Building the Digital Aristotle
Jennifer Zaino
SemanticWeb.com Contributor
Semanticweb.com recently spoke with Dr. Mark Greaves, the director of knowledge systems research at Vulcan, Inc., about one of the private investment firm’s long-term research and development initiatives, called Project Halo.
Semanticweb.com: What is Project Halo?
Greaves: Project Halo is a long-term R&D effort by Vulcan to pursue a vision that we call the Digital Aristotle. The Digital Aristotle is a software application capable of answering novel questions and solving advanced problems in a broad range of scientific disciplines.
If you remember your history, Aristotle was one of the greatest teachers of antiquity (he was the tutor of Alexander the Great), and arguably the last person in the world who could plausibly claim to know the entirety of Western scientific knowledge. After Aristotle, the span of scientific knowledge continued to increase, and it became impossible for a single person to master all of it. It took until the age of computers to even dream about recreating an Aristotle-like level of expertise in science. The Digital Aristotle harkens back to the spirit of Aristotle. With recent advances in the core AI (artificial intelligence) technologies, it is now possible to imagine a way to create and curate an ever-growing digital scientific knowledge base, along with the question-answering technology to effectively use it.
To start on this vision, we are synthesizing some of the world’s best existing work in artificial intelligence (AI), including knowledge acquisition, natural language processing, and knowledge representation, as well as sponsoring targeted research to fill in certain gaps. We believe the time is right to start to create an AI system that has often been imagined but never built: a deep question-answering system for the natural sciences.
Web search engines are the predecessors to this; they are tremendously good at returning piles of web pages which contain the keywords you specify, but you generally cannot simply type in a question into a search engine and just get the answer. You can’t easily ask a search engine, for example, “what happens if I heat powdered iron with concentrated sulfuric acid?” This is a question that any good high-school chemistry student should be able to answer, and in fact we ourselves use questions like this to figure out whether people know chemistry. Even though useful question answering is a central challenge of AI, there are remarkably few research projects in the world that focus on this. And, almost none are trying to do question answering over a large domain, with the degree of complexity and sophistication that we are. We would like to build a computer system that can answer questions at the level of difficulty of the US Advanced Placement examination, which measures competence in a field at the introductory college level. Our near-term goal is to build a computer that can take the AP test in either physics, biology, or chemistry, and score a 4 or a 5 (the two top scores).
Semanticweb.com: How?
Greaves: We divided the Digital Aristotle problem into two linked sub-problems. First, we want to create a system that has sufficiently robust question-answering algorithms to answer a substantial fraction of AP-style questions. There are a lot of important leading-edge AI techniques we are using to do this, and we are also funding original research in this area.

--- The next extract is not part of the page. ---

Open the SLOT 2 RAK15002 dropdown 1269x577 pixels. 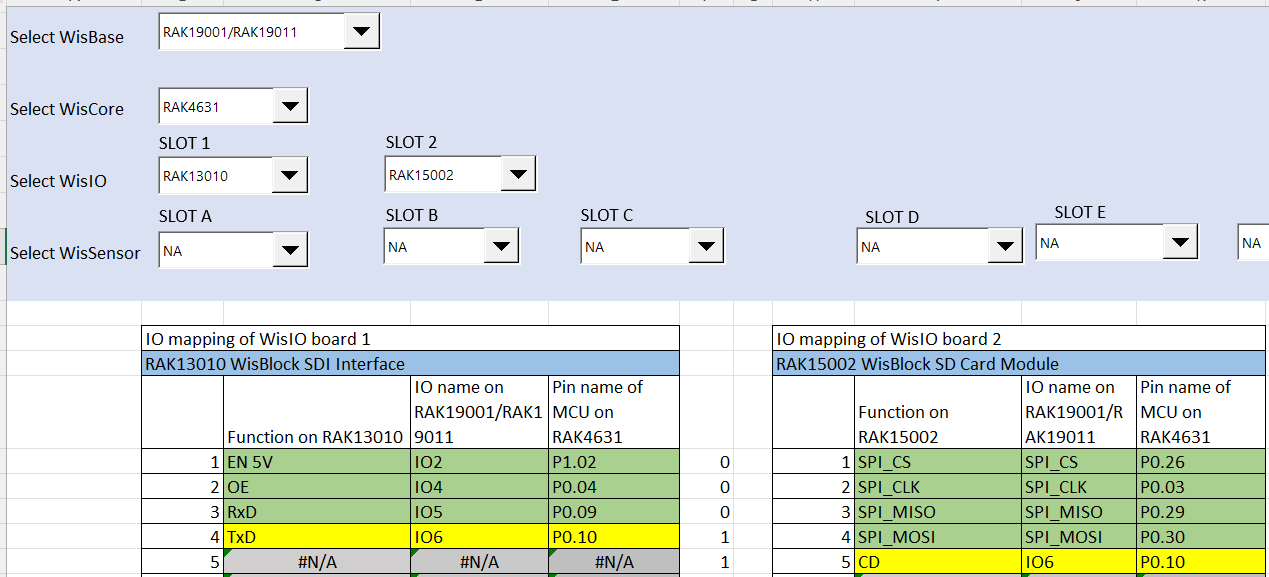click(516, 176)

Second, though, we want the system’s scientific knowledge to be created and maintained by non-computer-scientists — ideally, by advanced students and their teachers who know that scientific domain. We believe that this is the only way we can scale to the sizes we require, and cost-effectively create the knowledge bases that we will need. Like Wikipedia, we want to build a system that allows anyone with minimal training to put knowledge into the system, so that the system can answer questions based on that knowledge. This is incredibly challenging — no one has ever built formal knowledge authoring tools of this complexity that were usable by a wide audience. If we are successful at either of these tasks, Project Halo will be a revolution.
These are clearly “grand challenge”-type problems, and we have a world-class team working on them. Project Halo is being built by some of the leading AI organizations in the world–prominent universities, high-end research institutes like SRI in Menlo Park, leading-edge companies such as Germany’s Ontoprise GmbH. We explicitly set out to get some of the very best people in the work to work on one of the very hardest problems in the world.

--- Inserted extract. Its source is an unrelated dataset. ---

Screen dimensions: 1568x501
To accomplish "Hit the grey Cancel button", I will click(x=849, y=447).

Semanticweb.com: Where are you so far in the project, which began in 2004?
Greaves: One way to answer this is by the numbers. In our last major system evaluation, our system correctly answered around 30% of the questions we posed to it, drawn from a subset of the AP syllabus. We have a target of being able to answer 75% of the questions for our next evaluation, which will happen in the winter. We have touched this level of performance using experts in the lab, but achieving it using actual students as both knowledge authors and question posers will be very challenging.
The other way to answer this is by describing the state of the software. To acquire a large amount of basic scientific knowledge–what we call instance information and taxonomic information, along with basic ontology information–Project Halo has developed a semantic wiki. We want to leverage some of the crowd-sourcing and consensus aspects of wikis to also get agreement on instance-level vocabularies as well as the less logically complex information that is require to answer AP-level questions.
A key to acquiring the large amount of high-quality machine-readable data is to allow a similarly large group of people to collaborate on the data. So, our team built a powerful set of extensions to a well-known early semantic wiki called Semantic MediaWiki. These extensions are called the Halo extensions, and make Semantic MediaWiki much more powerful and usable. All of the code is available as open source on Sourceforge, and despite doing zero marketing, we have seen significant pick-up of our basic software.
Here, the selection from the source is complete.